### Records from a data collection
** begin **
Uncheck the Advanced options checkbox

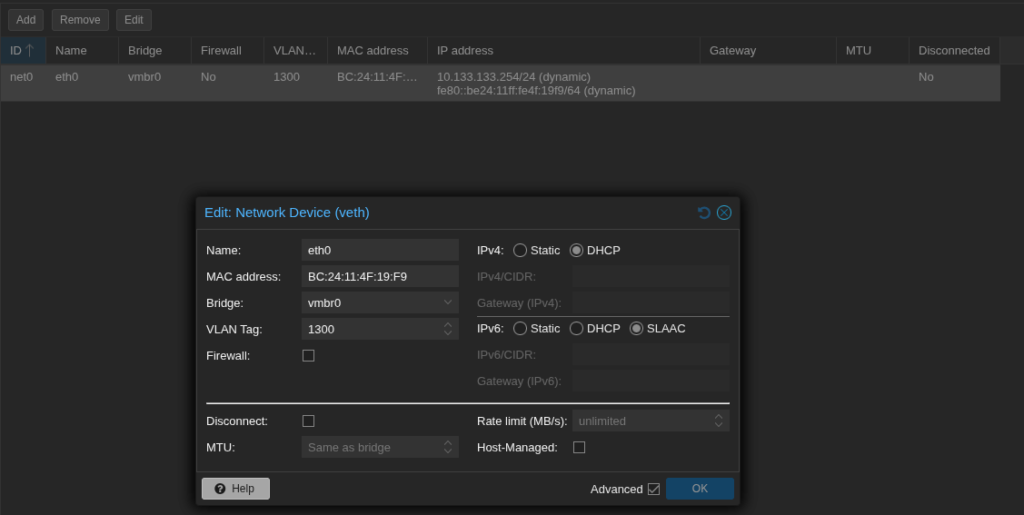[654, 489]
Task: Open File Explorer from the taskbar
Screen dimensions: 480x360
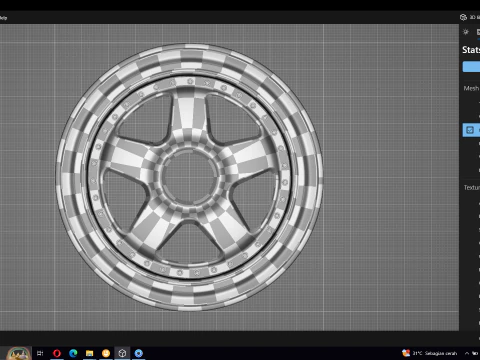Action: tap(89, 353)
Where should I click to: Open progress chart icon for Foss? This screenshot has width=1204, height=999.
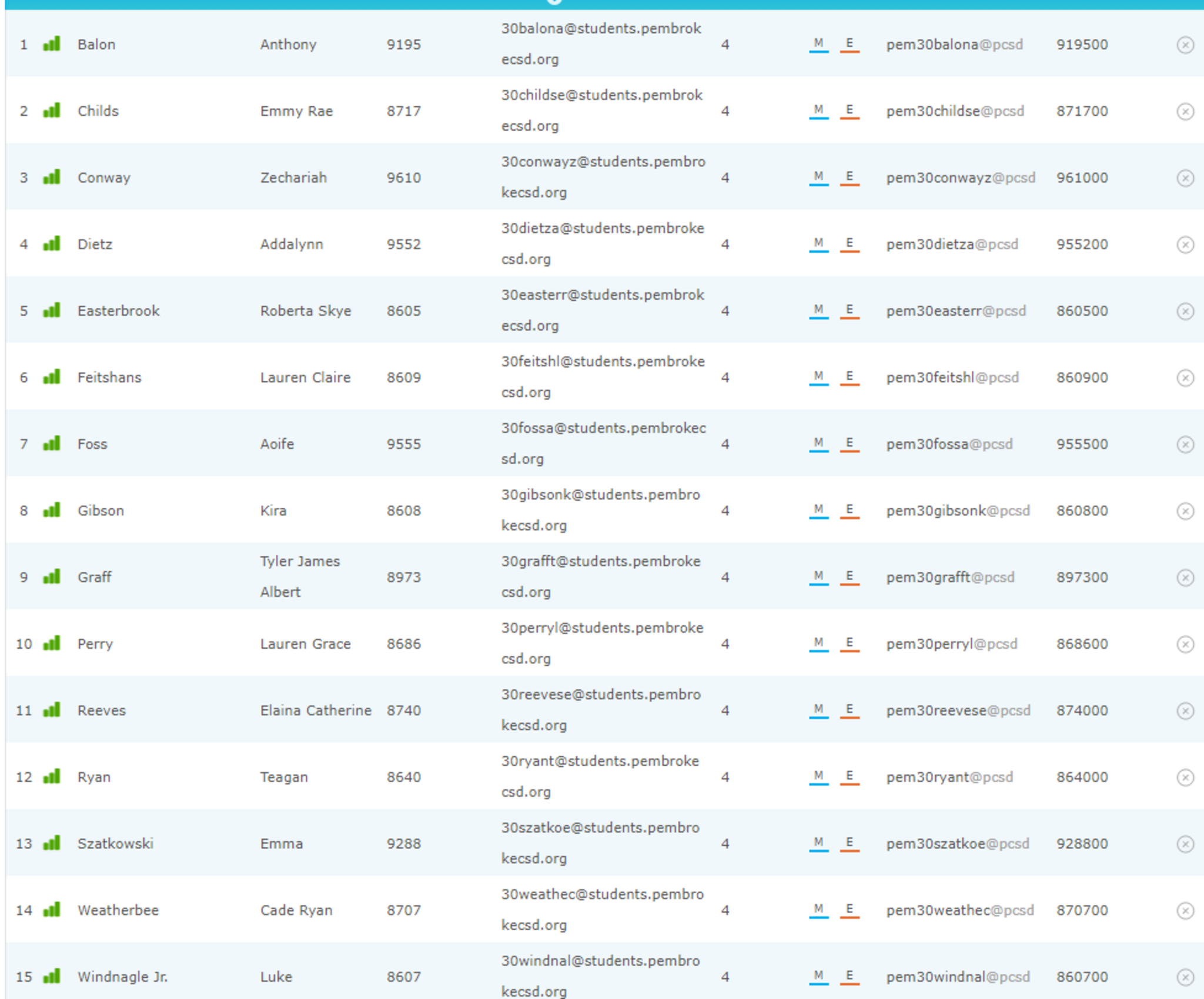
** end **
### Your task
Rewrite all of the records with "taskbar" swapped for "dock" and everything else left unchanged. Omit the pictures.

### Exercise result
Uncheck the Advanced options checkbox

[654, 489]
Task: Open File Explorer from the dock
Screen dimensions: 480x360
Action: tap(89, 353)
Where should I click to: Open progress chart icon for Foss? This screenshot has width=1204, height=999.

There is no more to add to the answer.